Introduction: Coexistent involvement of upper and lower motor neurons is a characteristic feature of amyotrophyc lateral syndrome (ALS) necessary for the diagnosis. Diagnosis of upper motor neuron involvement in ALS is based solely on clinical features, which may not be detected at the disease onset and in rare forms manifesting clinically as the pure lower motor neuron syndrome (LMNS). The main method of assessment of the functional state of the upper motor neuron in ALS is transcranial magnetic stimulation (TMS). It allows assessing the excitability of motor cortex, corticospinal tract function, and mapping of cortical representation of the muscles.
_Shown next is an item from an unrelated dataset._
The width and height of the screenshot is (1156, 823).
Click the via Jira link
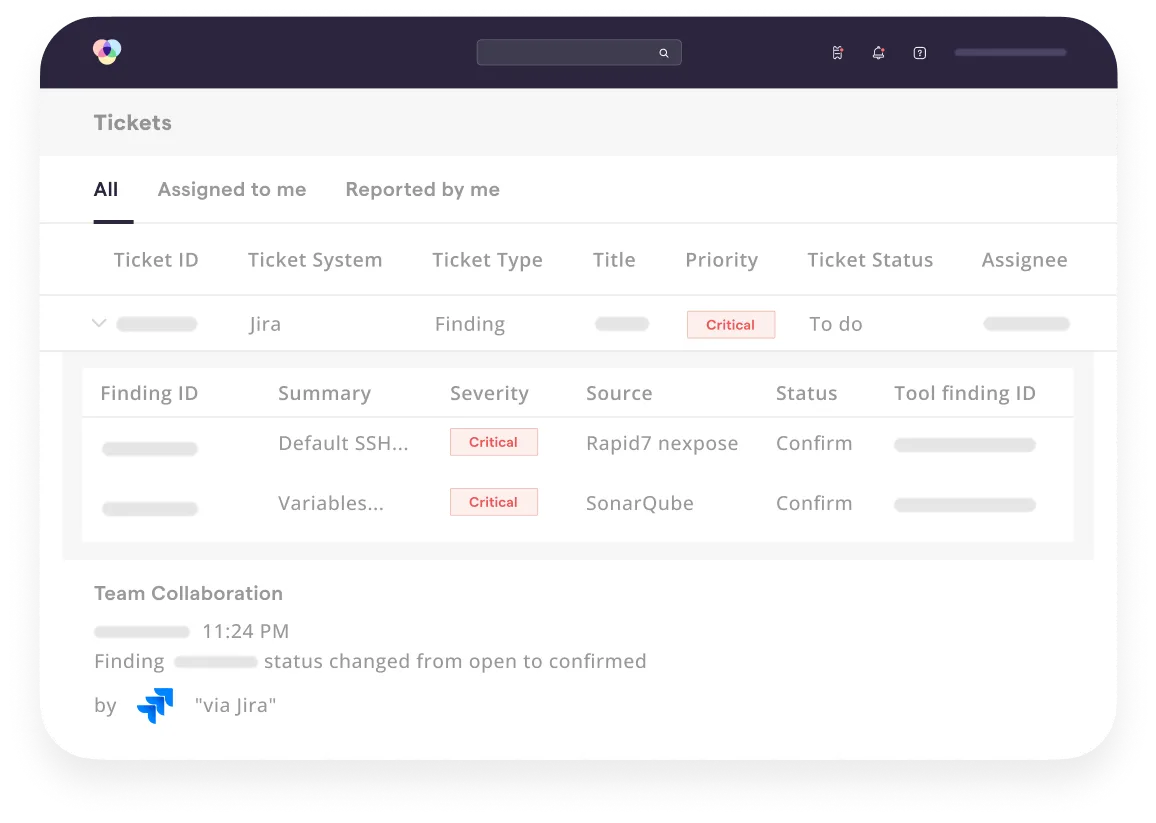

In patients with ALS changes of various indicators demonstrating hyperexcitability as well as degenerative lesions of the motor cortex and the corticospinal tracts are recorded on TMS. Objective: to discuss changes in the TMS in patients with ALS, pathophysiological mechanisms of their formation and possible diagnostic value. Results: In 22 patients with LMNS, navigated TMS revealed disturbances of intracortical inhibition on paired stimulation and recording cortical silent period, increase of motor threshold in dominant hemisphere, decrease of the weighted area and reorganization of cortical representations of the hand muscles. Conclusion: The data obtained allow to consider navigated TMS as a promising technology for identifying upper motor neuron involvement in patients with ALS.